Par un mémoire en défense, enregistré le 28 octobre 2022, le préfet des Bouches-du-Rhône conclut au rejet de la requête.
Il fait valoir qu’aucun des moyens invoqués par la requérante n’est fondé.
Par une décision du 26 octobre 2021, Mme E a été admise au bénéfice de l’aide juridictionnelle totale.
Vu les autres pièces du dossier.
Vu :
— la convention européenne de sauvegarde des droits de l’homme et des libertés fondamentales ;
— la convention internationale relative aux droits de l’enfant, signée à New York le 26 janvier 1990 ;
— le code de la construction et de l’habitation ;
— la loi n° 91-647 du 10 juillet 1991 ;
— le code de justice administrative.
La présidente du tribunal a désigné Mme Karine Jorda-Lecroq, vice-présidente, pour statuer sur les litiges visés à l’article R. 778-1 du code de justice administrative.

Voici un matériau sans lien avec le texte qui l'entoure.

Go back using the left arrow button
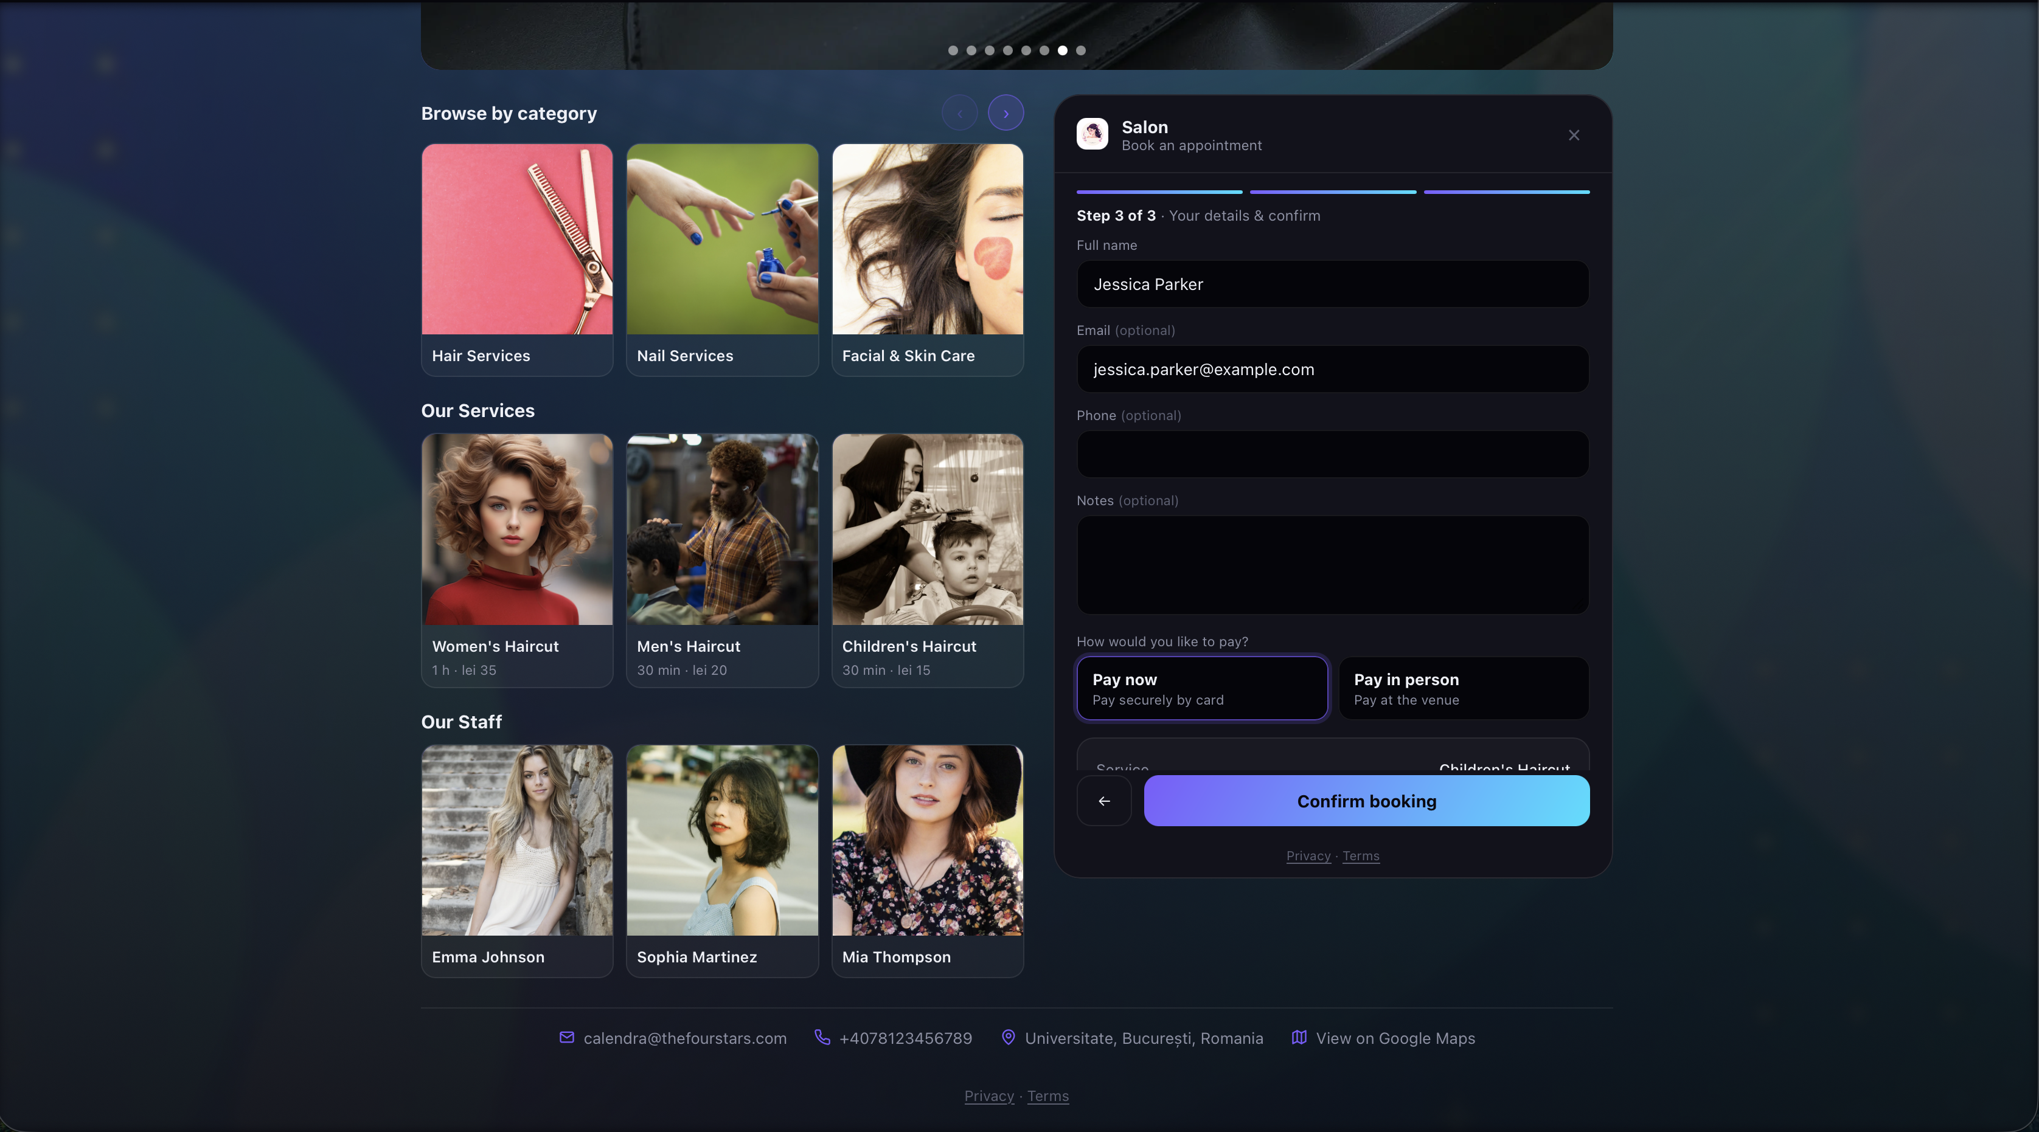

La présidente de la formation de jugement a dispensé le rapporteur public, sur sa proposition, de prononcer des conclusions à l’audience.
Les parties ont été régulièrement averties du jour de l’audience.
A été entendu au cours de l’audience publique le rapport de Mme D.
Après avoir prononcé, à l’issue de l’audience, la clôture de l’instruction.
Considérant ce qui suit :
1. Mme E a saisi le 31 mars 2021 la commission départementale de médiation des Bouches-du-Rhône d’un recours amiable tendant à la reconnaissance du caractère prioritaire et urgent de sa demande d’hébergement. Par la présente requête, Mme E demande au tribunal d’annuler la décision du 3 juin 2021 par laquelle la commission départementale de médiation a rejeté son recours.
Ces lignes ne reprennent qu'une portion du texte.